TASK INSTRUCTIONS:
Convert the material starting at the line that contains "Viewport: 770px width, 1083px height." and ending at the line that contains "This screenshot has height=787, width=441." into a JSON list of strings, one string per line with both end lines included and blank lines left out.
+---+
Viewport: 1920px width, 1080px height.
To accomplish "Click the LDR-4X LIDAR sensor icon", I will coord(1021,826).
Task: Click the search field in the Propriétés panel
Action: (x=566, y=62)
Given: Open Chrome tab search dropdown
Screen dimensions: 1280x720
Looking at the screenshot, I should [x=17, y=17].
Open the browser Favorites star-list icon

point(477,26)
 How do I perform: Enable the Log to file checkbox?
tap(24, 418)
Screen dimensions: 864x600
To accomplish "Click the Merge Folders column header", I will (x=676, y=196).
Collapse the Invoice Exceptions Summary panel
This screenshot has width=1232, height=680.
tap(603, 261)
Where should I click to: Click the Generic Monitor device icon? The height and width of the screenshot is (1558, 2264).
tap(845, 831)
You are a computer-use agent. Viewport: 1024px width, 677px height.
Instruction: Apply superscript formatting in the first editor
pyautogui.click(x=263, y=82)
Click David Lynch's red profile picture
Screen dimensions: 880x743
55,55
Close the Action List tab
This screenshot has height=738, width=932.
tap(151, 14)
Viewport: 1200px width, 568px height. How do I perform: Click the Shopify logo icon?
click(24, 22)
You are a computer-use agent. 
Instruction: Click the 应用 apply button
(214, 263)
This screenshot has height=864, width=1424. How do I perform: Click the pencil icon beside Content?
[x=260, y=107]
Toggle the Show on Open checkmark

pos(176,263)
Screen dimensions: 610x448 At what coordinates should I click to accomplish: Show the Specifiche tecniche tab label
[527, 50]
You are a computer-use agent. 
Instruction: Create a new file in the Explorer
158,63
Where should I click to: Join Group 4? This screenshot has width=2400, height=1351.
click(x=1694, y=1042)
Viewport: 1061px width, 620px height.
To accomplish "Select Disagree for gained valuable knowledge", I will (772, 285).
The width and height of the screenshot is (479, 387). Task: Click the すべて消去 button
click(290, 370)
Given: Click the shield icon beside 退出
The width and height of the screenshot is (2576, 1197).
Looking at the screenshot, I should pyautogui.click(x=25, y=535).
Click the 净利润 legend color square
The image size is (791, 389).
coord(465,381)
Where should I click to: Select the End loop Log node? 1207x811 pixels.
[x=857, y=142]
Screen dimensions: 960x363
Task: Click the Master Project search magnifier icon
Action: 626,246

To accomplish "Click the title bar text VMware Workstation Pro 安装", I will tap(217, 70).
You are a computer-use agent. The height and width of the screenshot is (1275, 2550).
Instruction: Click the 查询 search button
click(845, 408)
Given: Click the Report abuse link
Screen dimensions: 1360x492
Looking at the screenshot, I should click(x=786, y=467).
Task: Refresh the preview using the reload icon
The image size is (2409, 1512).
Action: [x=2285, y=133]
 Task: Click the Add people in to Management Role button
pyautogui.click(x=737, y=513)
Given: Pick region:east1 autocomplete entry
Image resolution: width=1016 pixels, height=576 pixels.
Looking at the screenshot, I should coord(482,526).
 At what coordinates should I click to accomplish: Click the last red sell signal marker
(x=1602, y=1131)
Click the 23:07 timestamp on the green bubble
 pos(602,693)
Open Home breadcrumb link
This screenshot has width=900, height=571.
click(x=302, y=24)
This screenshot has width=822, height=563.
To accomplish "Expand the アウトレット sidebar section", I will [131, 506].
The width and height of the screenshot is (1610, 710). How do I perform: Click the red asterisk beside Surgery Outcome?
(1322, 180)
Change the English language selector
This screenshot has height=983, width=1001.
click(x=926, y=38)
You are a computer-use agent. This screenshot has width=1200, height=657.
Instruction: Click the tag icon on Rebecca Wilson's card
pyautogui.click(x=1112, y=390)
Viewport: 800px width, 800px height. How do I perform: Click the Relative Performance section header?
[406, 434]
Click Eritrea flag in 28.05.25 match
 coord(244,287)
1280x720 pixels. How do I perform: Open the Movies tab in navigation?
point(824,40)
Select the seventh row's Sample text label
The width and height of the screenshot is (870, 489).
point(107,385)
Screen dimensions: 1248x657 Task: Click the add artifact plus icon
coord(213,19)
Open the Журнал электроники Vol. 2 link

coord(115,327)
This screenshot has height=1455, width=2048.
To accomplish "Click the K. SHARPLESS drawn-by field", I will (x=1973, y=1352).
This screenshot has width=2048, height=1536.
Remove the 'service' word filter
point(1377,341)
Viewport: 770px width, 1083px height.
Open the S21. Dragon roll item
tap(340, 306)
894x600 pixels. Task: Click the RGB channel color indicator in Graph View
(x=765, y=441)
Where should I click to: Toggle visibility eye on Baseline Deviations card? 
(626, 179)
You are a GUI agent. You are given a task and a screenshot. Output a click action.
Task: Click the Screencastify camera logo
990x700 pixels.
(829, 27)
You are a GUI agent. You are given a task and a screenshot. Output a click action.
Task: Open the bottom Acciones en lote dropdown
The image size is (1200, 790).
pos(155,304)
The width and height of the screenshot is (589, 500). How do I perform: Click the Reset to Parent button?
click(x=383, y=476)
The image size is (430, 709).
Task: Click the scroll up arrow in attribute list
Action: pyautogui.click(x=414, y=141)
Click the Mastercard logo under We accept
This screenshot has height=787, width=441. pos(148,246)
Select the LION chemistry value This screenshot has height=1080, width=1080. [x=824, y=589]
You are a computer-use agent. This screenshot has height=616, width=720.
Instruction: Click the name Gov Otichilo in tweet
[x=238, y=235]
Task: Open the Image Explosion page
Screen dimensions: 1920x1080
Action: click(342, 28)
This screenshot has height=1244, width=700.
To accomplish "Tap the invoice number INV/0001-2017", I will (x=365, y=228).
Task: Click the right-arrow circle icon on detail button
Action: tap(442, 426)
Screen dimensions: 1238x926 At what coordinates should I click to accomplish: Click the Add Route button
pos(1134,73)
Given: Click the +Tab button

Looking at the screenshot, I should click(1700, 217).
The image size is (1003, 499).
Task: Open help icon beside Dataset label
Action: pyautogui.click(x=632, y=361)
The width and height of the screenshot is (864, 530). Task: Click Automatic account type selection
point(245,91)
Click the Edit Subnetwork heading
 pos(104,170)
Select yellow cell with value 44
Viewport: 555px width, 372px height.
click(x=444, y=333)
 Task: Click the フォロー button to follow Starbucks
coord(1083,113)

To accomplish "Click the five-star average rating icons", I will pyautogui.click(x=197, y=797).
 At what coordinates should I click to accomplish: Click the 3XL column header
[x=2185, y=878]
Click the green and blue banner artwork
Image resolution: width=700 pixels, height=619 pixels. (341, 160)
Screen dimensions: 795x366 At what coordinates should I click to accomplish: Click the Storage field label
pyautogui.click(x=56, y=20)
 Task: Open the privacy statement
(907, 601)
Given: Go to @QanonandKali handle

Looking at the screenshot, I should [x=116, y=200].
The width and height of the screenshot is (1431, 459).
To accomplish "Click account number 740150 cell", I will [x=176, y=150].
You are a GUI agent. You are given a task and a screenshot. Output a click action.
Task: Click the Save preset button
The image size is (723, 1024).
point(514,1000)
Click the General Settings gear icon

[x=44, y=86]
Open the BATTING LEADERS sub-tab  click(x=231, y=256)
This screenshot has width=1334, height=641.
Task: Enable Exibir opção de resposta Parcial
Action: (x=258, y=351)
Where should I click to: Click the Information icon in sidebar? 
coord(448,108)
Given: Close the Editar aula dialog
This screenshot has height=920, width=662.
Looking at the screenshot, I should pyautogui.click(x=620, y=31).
+---+
OUTPUT:
[
  "Viewport: 770px width, 1083px height.",
  "Open the S21. Dragon roll item",
  "tap(340, 306)",
  "894x600 pixels. Task: Click the RGB channel color indicator in Graph View",
  "(x=765, y=441)",
  "Where should I click to: Toggle visibility eye on Baseline Deviations card? ",
  "(626, 179)",
  "You are a GUI agent. You are given a task and a screenshot. Output a click action.",
  "Task: Click the Screencastify camera logo",
  "990x700 pixels.",
  "(829, 27)",
  "You are a GUI agent. You are given a task and a screenshot. Output a click action.",
  "Task: Open the bottom Acciones en lote dropdown",
  "The image size is (1200, 790).",
  "pos(155,304)",
  "The width and height of the screenshot is (589, 500). How do I perform: Click the Reset to Parent button?",
  "click(x=383, y=476)",
  "The image size is (430, 709).",
  "Task: Click the scroll up arrow in attribute list",
  "Action: pyautogui.click(x=414, y=141)",
  "Click the Mastercard logo under We accept",
  "This screenshot has height=787, width=441. pos(148,246)"
]